기본 RPA 반응 경우, 정방향 프라이머와 역방향 프라이머는 재조합효소가 선정된 표적핵산의 특정지역을 증폭할 수 있도록, 전자는 변형이 없고 바이오틴이 표지된 올리고뉴클레오티드, 후자는 태그가 표지된 올리고뉴클레오티드로 제조하였다(IDT., 미국)

TwistAmp™ nfo 경우, nfo 프로브가 바이오틴이 표지된 5' 말단, 뉴클레오타이드를 대체하는 내부 비염기성 뉴클레오타이드 유사체 THF, 및 3' 말단에 phosphate를 폴리머라제 연장 차단 그룹으로 이루어진 올리고뉴클레오티드이고 역방향 프라이머는 태그가 표지된 올리고뉴클레오티드이다(IDT, 미국).

종이 어레이에 고정된 포획 프로브는 기본 RPA 반응 경우, 중합효소가 5‘말단에 바이오틴이 표지된 정방향 프라이머, TwistAmp™ nfo 경우, 5‘말단에 바이오틴이 표지된 TwistAmp™ nfo 의 5’측면 올리고뉴클레오티드 및 5‘말단에 태그가 표지된 RPA 역방향 프라이머로 표적핵산의 특정영역을 증폭한 표적 프로브의 태그와 비공유 결합을 하는 항체를 포함하는 리간드로 제조하였다.

2.1. 태그와 리간드

역방향 프라이머 5' 말단에서 태그가 부가되며 상기 태그는 6-카르복시 플루오레세인(6-FAM), Biotin, CY5Sp, Digoxigenin_N, 6-TAMRASp, Alexa 488 C6-NH, BODIPY FL C5 C6-NH, Cascade Blue C6-NH, DNP-X C6-NH, Dansyl-X C6-NH, Texas Red-XN, 루시퍼 옐로우 또는 벤조피렌를 포함한다.

포획 프로브로 사용되는 항체 또는 리간드는 (i) streptavidin (New England Biolabs, 미국); (ii) 단일클론 anti-Cy5 항체 (Sapphire Bioscience Pty.
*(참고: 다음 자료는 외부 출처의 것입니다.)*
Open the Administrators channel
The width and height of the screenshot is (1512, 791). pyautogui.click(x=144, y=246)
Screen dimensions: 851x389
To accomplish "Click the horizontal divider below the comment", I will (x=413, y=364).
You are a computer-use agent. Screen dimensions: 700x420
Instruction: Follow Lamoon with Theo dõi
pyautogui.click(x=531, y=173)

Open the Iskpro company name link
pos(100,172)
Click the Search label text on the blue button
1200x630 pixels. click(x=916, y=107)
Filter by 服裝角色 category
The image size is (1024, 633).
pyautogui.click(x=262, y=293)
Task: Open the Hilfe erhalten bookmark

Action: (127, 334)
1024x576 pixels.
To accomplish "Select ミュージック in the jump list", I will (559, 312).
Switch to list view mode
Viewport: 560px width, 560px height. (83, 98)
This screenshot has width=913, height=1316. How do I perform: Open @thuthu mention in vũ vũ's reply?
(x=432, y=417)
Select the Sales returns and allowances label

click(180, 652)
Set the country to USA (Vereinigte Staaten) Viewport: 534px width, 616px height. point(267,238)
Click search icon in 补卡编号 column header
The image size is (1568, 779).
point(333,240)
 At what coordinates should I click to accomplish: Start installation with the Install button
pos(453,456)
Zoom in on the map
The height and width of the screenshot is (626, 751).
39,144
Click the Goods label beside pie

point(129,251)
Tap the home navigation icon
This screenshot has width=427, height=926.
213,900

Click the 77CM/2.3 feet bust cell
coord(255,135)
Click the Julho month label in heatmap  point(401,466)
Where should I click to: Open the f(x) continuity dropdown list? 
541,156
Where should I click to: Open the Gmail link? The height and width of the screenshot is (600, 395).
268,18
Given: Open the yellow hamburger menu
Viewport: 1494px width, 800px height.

Ltd., 미국); (iii) 다클론 anti-Digoxigenin 항체 (Roche Diagnostics, 스위스); (iv) 단일클론 anti-TAMRA 항체 (Thermo Fisher Scientific, 미국); (v) 단일클론 anti-Texas Red 항체 (Invitrogen Corporation, 미국); (vi) 다클론 488 anti-Alexa Fluor® 488 항체 (Life Technologies, 미국); (vii) 다클론 항-BODIPY® FL 항체 (Life Technologies, 미국); (viii) 다클론 항-Alexa Fluor® 405/Cascade Blue174; 항체 (Life Technologies, 미국); (ix) 다클론 anti-Dinitrophenyl-KLH 항체 (Life Technologies, 미국); (x) 다클론 anti-Dansyl 항체 (Life Technologies, 미국); (xi) 다클론 Lucifer Yellow 항체 (Life Technologies 사, 미국); 및 (xii) 단일클론 항-벤조 (xiii) 피렌 anti-Benzo(a)pyrene 항체 (Biorbyt 사, 영국을 포함한다.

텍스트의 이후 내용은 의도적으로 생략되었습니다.